C’est le cas des « Fantômes d’Ismaël », film d’Arnaud Desplechin hors compétition mais qui a le grand honneur d’être présenté en ouverture, avant le début des choses sé- rieuses. Présenté ce mercredi soir, il est aussi à l’affiche dans des centaines de salles. Dans la région il est programmé au Castillet à Perpignan, au Colisée à Carcassonne et au Cinéma (théâtre) de Narbonne. On retrouve en tête de distribution trois vedettes françaises habituées des grands rendez-vous. D’abord la star incontestée, Marion Cotillard, souvent décriée pour ses apparitions dans les grosses productions américaines après le succès de « La Môme », mais qui gère avec une grande classe et un réel talent ses films d’auteurs (Mal de Pierres, Juste la fin du monde). Elle interprète la femme disparue, et qui revient on ne sait d’où. C’est elle qui va hanter Ismaël, le cinéaste qui a refait sa vie avec une femme plus jeune. Mathieu Amalric endosse l’habit du veuf (mais pas trop) torturé. Charlotte Gainsbourg est l’espoir, le renouveau, l’avenir. Un trio classique ? Pas du tout, Arnaud Desplechin est à la manœuvre et le réalisateur de « Trois souvenirs de ma jeunesse » n’est pas un adepte du vaudeville.



■ Cinq films en un
Dans des notes de production, seules indications sur le film résumé par la phrase sibylline « À la veille du tournage de son nouveau film, la vie d’un cinéaste est chamboulée par la réapparition d’un amour disparu… », Arnaud Desplechin explique que « Les Fantômes d’Ismaël » est un film comprenant cinq films. « C’est le portrait d’Ivan, un diplomate qui traverse le monde sans n’y rien comprendre. C’est le portrait d’Ismaël, un réalisateur de film qui traverse sa vie sans n’y rien comprendre non plus. C’est le retour d’une femme, d’entre les morts. C’est aussi un film d’espionnage… Cinq films compressés en un seul, comme les nus féminins de Pollock. Ismaël est frénétique. Et le scénario est devenu frénétique avec lui ! Pourtant, Ismaël dans son grenier essaie de faire tenir ensemble les fils de la fiction… »

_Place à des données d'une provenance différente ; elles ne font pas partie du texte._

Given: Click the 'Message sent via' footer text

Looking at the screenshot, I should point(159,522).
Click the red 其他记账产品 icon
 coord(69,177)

Les autres films de Cannes, notamment les étrangers, ne sont pas encore programmés. Par contre deux autres créations hexagonales seront diffusées en salles le jour même de leur présentation au jury présidé par Pedro Almodovar.
Mercredi 24 mai (au Castillet et au Cinéma (théâtre) de Narbonne), découvrez le « Rodin » de Jacques Doillon avec Vincent Lindon et Izia Igelin. Un biopic du célèbre sculpteur dans lequel on retrouvera avec curiosité Séverine Caneele, la jeune Nordiste, ouvrière en usine, qui a débuté sa carrière cinématographique dans « L’Humanité » de Bruno Dumont en remportant, à la surprise générale, le prix d’interprétation féminine.
Enfin à partir du 26 mai (programmé au Castillet) place à « L’amant double » de François Ozon. En compétition, il pourrait faire beaucoup parler de lui pour son côté sulfureux, écopant même d’une interdiction aux moins de 12 ans avec avertissement. Chloé (Marine Vacth), une jeune femme fragile et dé- pressive, entreprend une psychothérapie et tombe amoureuse de son psy, Paul (Jérémie Rénier). C’est peu de dire que nous sommes impatients de découvrir la nouvelle pépite du réalisateur toujours novateur de « Frantz » (en noir et blanc) ou « Une nouvelle amie » (avec Romain Duris en travesti).